> _DATASET ENTRIES_:
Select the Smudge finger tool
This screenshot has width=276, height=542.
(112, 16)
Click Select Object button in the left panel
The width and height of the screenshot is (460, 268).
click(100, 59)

> _EXERCISE AIM_: Retype the entries. Every line must match exactly.

> _RESPONSE TO THE TASK_:
Select the Smudge finger tool
This screenshot has width=276, height=542.
(112, 16)
Click Select Object button in the left panel
The width and height of the screenshot is (460, 268).
click(100, 59)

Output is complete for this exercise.